NEW YORK (Reuters) - New York City voters are divided over whether Secretary of State Hillary Clinton should run for mayor in 2013, according to a Quinnipiac University poll released on Wednesday.
Clinton’s political future has been the subject of considerable speculation as she prepares to leave her post at the State Department next year. The former first lady represented New York in the U.S. Senate for eight years before resigning to join the administration of President Barack Obama, who defeated her for the Democratic nomination.
While Clinton is seen as a popular choice to follow Obama into the White House, her future is still unclear.
The New York Times reported last week that Mayor Michael Bloomberg, who is entering the final year of his third term in office, had contacted Clinton to urge her to run. The newspaper said Clinton told Bloomberg she was not interested in the job. Bloomberg has denied that such a call was made.
Still, New York’s political watchers say there is a hunger among voters to continue the city’s tradition of electing larger-than-life executives. Rudolph Giuliani was a mob-busting prosecutor before becoming mayor and his successor, Bloomberg, is a billionaire executive and philanthropist.
The Quinnipiac poll of 368 registered voters in New York City found them nearly evenly divided over whether they would support a Clinton candidacy for mayor. Some 51 percent said she should run, while 46 percent said she should not run, within margin of sampling error of plus or minus 5 percentage points.

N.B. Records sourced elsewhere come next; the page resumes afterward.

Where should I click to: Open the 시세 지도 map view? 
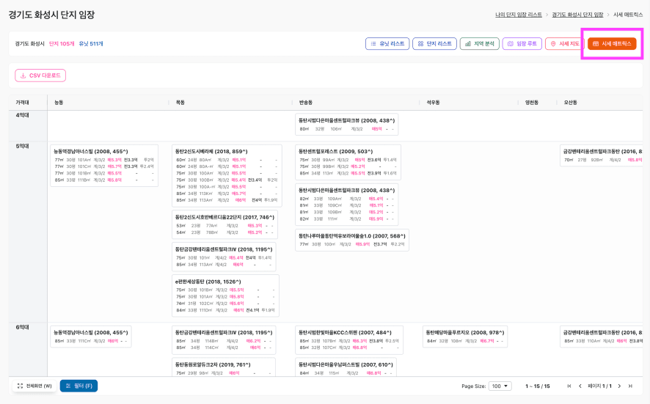tap(564, 44)
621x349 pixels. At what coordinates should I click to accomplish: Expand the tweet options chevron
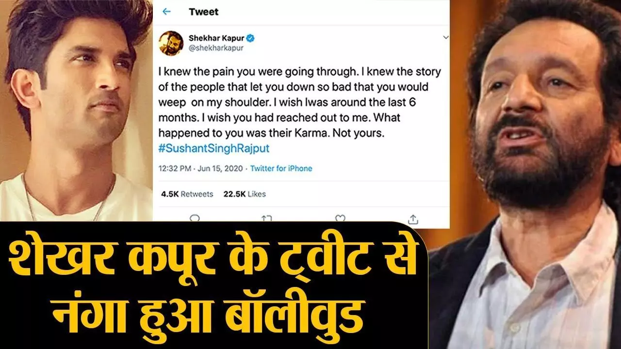(446, 37)
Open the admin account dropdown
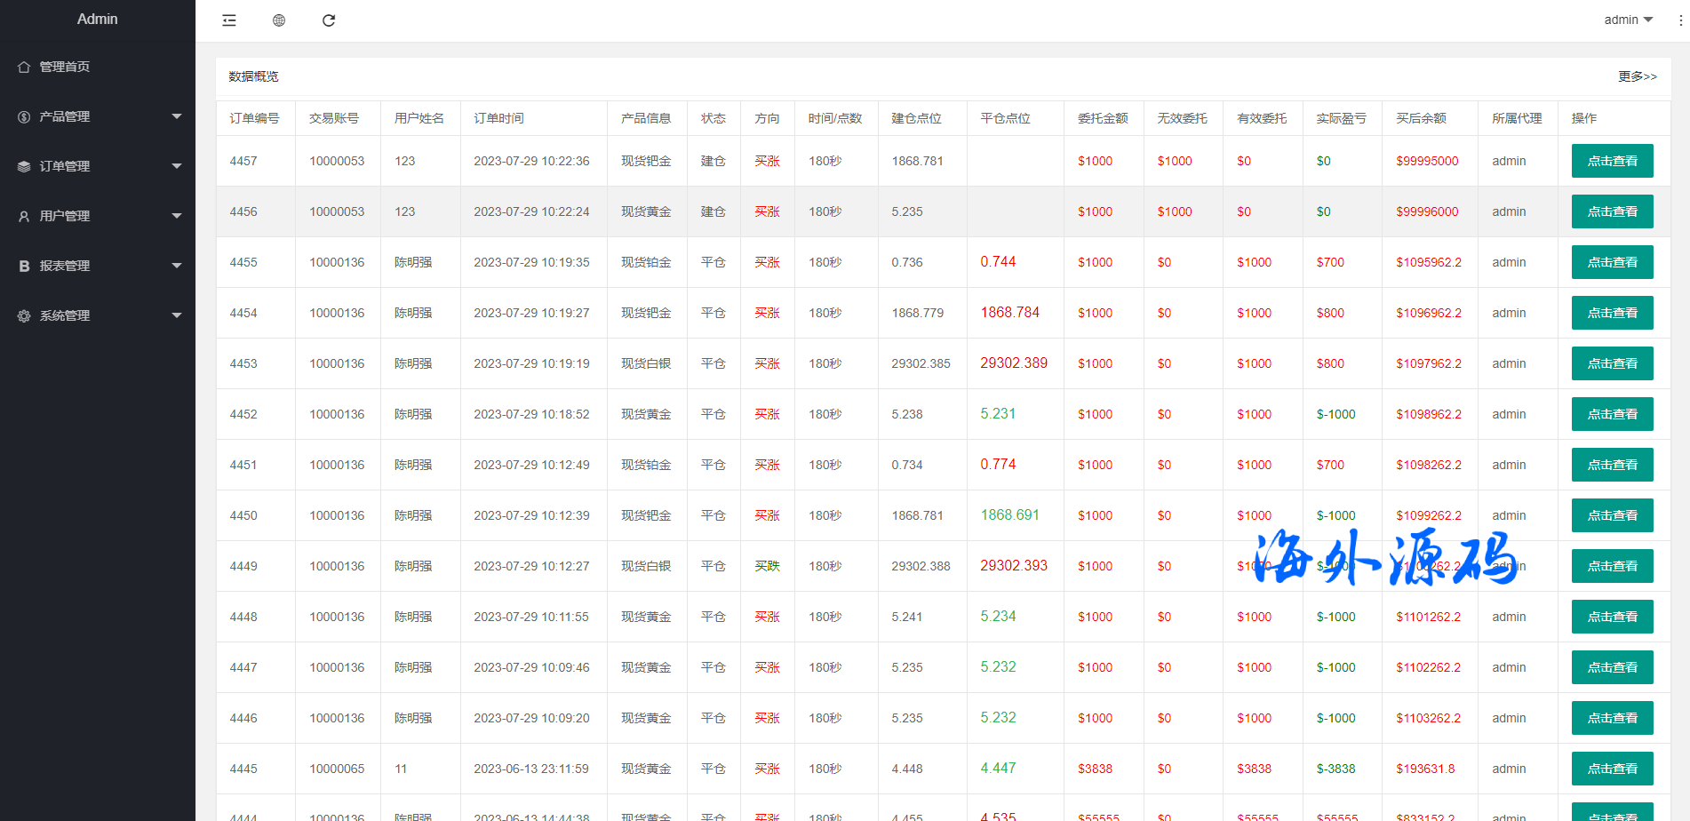 [1628, 20]
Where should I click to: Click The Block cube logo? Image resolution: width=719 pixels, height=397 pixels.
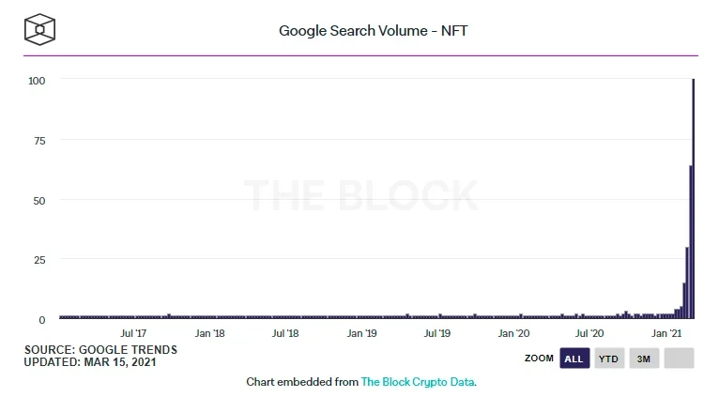(x=40, y=29)
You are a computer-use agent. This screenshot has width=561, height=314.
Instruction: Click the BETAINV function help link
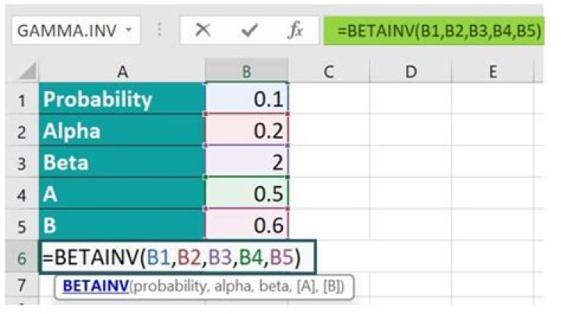click(96, 286)
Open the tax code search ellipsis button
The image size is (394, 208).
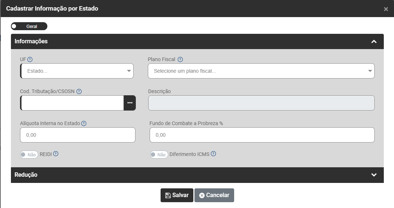pyautogui.click(x=130, y=103)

The telephone survey was conducted from December 5-10.
The likely list of candidates so far includes four Democrats: City Council Speaker Christine Quinn, Public Advocate Bill De Blasio, city Comptroller John Liu and William Thompson, who ran unsuccessfully against Bloomberg in the last election.
Former Bronx Borough President Adolfo Carrion has said he is likely to run for mayor on the Republican ticket, and Metropolitan Transportation Authority Chairman Joseph Lhota has told local media outlets he is also mulling a bid.